In an email to his staff on October 24, B’Above CFO Jeffrey Stern blamed ACS for his organization’s inability to pay salaries. ACS “has not provided any funding to us for the EarlyLearn program,” Stern wrote. “Until we receive funding from ACS, any payments due our sites, for payroll, leasing, or otherwise will not be met.”
Stern alleged that ACS had promised payments and a bridge loan until the contract was approved but asserts that neither came through.
B’Above has received over $600,000 in disbursements from ACS since August, according to an online database maintained by the comptroller’s office. It’s unclear how much of the EarlyLearn commitment to B’Above that amount represents. The most recent payment of $30,000 was made on October 18, less than a week before B’Above announced it couldn’t make payroll.
It’s not certain whether B’Above’s cash flow problems continue. Stern did not respond to multiple requests for comment. Rabbi Eliezer Vogel, B’Above’s director, also did not respond to a request for comment. When reached by phone, Steve Kaplan, the group’s assistant director, said he could not comment.
In a statement, ACS said that it was doing its best to ensure that the child care agencies received the city dollars they were owed. “The Administration for Children’s Services continues to work diligently so that EarlyLearn NYC providers are compensated; the vast majority are currently receiving payment directly or via loans,” the agency wrote. “We are working with the remaining providers to facilitate the signature and submission of their contracts.” A spokesperson for ACS could not comment specifically about B’Above, nor could a spokesperson at the comptroller’s office.
In his e-mail to staff, Stern wrote that the organization had spent “hundreds of thousands” of dollars preparing sites so that they could receive the proper licensing.
Some of B’Above’s troubles could stem from the apparently unique model that Vogel described to the Forward in May. The Hasidic rabbi — who lives in the Orthodox upstate town of Spring Valley, N.Y. — told the Forward that his organization had partnered with small yeshivas in Brooklyn that were leasing space to him to run the subsidized child care programs.
Many of the B’Above network’s child care locations are in the Orthodox Brooklyn neighborhoods of Boro Park, Williamsburg and Crown Heights.
While some other EarlyLearn NYC providers are essentially continuing previous arrangements with ACS under the new EarlyLearn NYC contracts, B’Above’s massive growth means that many of its locations are new and therefore could require substantial investments. That could mean that the organization was making a gamble that revenue would help balance cash flow — a gamble that went sour in late October, when city funding didn’t come through.

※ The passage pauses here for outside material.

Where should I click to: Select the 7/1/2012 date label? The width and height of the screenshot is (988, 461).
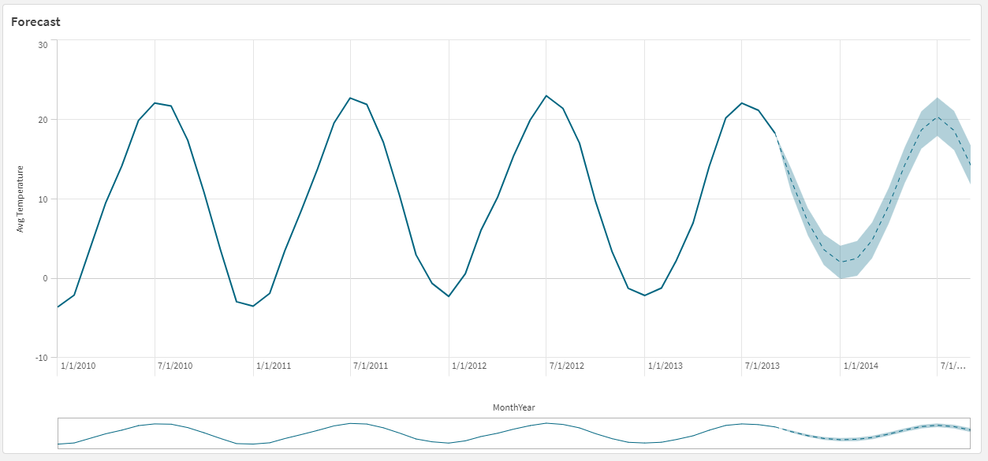tap(567, 366)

Though the EarlyLearn NYC issue drew significant attention back in the spring — as members of the City Council complained that longstanding child care providers in their districts had lost city contracts in the reorganization — the issue seems to have been wiped off the table amidst the struggle to recover from the massive hurricane. Even as children begin to enter EarlyLearn NYC programs, council members who had previously organized hearings on the issue are not returning phone queries, while their spokespeople explain that they have been spending their time in the city’s flood-ravaged neighborhoods. Even spokespeople at city agencies say that the flooding has taken up much of their time and energy.
The issue, however, is certain to gain new traction in the coming months, as budget conversations resume in the City Council.